Earth System Processes - Global Meeting (June 24-28, 2001)

Paper No. 0
Presentation Time: 3:40 PM

COUPLED DYNAMICS/CHEMISTRY DATA ASSIMILATION AND OZONE STUDIES


KHATTATOV, Boris1, LAMARQUE, Jean-Francois1, LYJAK, Lawrence, YUDIN, Valery1 and GILLE, John1, (1)ACD, NCAR, Boulder, CO 80307, boris@ucar.edu

In recent years several research groups have demonstrated that data assimilation techniques can be very successfully used for analysis of atmospheric chemical observations. Fundamentally, all data assimilation techniques use either variational or sequential technique. While both were proven to yield the same analysis under special conditions, we believe that the sequential approach might be more appropriate for some practical applications as it allows researches to gain additional insights through explicit computation and examination of (approximate) error covariances and biases. Proper analysis of these quantities helps to attend to concerns of "contaminating" data with "models" often arising when assimilation results are presented without corresponding statistical indicators of their value. Most research efforts conducted so far on assimilating observations of chemical composition of the atmosphere using the sequential approach fall into two categories. Research efforts in the first category concentrate on and attempt to take into account spatial correlations in distributions of atmospheric chemicals while ignoring the cross-species correlations.
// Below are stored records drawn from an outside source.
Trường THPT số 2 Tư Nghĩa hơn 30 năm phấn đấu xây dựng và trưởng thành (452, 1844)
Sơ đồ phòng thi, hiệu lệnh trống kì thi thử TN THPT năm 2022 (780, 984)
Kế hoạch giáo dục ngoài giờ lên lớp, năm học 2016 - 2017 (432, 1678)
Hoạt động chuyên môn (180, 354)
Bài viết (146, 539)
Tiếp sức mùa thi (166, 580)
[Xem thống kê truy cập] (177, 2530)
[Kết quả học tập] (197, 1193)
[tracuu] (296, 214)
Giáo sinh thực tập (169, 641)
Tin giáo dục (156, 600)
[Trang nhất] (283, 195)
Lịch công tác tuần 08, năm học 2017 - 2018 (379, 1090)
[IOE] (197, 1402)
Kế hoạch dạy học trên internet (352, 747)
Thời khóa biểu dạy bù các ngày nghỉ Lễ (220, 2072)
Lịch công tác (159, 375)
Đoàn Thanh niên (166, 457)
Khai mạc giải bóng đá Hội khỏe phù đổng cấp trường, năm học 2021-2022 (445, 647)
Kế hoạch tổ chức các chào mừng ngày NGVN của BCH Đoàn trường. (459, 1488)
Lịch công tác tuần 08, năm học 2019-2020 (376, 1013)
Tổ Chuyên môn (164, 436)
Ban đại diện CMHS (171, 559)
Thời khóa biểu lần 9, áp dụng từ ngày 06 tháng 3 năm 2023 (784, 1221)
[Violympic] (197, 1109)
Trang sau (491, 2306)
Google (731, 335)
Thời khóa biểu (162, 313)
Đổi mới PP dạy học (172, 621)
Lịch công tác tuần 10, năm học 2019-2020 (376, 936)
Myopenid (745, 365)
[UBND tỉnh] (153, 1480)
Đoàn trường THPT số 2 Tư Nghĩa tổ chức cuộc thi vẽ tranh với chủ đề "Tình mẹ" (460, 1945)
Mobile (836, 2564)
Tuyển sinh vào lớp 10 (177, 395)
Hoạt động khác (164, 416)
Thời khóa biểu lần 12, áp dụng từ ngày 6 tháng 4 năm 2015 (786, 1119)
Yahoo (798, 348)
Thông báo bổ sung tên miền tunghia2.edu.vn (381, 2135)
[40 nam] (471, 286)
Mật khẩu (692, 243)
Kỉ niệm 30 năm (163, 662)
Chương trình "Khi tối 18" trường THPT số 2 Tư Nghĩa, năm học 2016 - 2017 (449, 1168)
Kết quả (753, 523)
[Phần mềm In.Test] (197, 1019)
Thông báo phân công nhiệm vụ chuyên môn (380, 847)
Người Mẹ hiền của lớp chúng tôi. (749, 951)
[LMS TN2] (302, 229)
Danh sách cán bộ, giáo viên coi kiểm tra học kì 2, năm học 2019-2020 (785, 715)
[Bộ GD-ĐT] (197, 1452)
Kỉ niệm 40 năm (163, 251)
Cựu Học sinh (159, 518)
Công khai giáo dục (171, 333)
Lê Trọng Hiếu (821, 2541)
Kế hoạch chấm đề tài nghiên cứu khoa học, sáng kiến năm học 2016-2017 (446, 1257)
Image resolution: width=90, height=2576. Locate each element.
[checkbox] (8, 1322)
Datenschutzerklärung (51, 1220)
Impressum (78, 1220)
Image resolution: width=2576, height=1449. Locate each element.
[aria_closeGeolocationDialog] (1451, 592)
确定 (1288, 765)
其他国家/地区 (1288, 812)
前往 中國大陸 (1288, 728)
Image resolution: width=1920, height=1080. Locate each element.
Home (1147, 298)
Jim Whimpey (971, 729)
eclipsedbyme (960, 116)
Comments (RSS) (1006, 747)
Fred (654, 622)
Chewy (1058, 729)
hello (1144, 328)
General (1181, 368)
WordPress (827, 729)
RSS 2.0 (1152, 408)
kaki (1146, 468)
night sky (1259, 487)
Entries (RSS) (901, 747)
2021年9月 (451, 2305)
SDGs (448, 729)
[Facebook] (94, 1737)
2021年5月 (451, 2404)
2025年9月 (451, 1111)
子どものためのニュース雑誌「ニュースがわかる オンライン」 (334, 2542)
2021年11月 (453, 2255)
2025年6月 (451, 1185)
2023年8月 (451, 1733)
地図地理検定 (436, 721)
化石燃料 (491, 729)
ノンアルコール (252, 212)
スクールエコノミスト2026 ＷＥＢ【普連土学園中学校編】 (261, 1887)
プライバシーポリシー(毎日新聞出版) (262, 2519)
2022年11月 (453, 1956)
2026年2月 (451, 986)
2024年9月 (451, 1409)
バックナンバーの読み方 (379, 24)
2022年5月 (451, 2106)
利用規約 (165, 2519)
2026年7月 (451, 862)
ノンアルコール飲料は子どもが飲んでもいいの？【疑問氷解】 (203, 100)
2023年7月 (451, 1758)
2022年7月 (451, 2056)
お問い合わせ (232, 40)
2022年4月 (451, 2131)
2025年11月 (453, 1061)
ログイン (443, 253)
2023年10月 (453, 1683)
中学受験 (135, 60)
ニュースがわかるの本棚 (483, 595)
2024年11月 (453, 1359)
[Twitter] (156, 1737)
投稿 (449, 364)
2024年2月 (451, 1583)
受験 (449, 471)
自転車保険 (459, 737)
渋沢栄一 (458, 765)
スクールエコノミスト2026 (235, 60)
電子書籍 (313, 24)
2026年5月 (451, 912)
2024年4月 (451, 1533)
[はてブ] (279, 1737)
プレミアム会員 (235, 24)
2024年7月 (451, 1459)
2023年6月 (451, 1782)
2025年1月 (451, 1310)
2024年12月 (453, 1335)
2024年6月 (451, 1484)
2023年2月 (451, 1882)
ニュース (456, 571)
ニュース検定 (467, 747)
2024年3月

An advantage of this approach is that it can be used, albeit with some limitations, to fill in temporal and spatial gaps between sparse and irregular observations. Those in the second category focus on the cross-species correlation, usually in the Lagrangian framework, and largely ignore the spatial correlations. An advantage of this approach is that concentrations of some non-observed species can be constrained, at least to some extend, by the observed ones. We review selected results obtained with both approaches in studies of atmospheric chemistry and, particularly, ozone distribution and discuss development of a coupled three-dimensional data assimilation system that accounts for both spatial and cross-species correlations.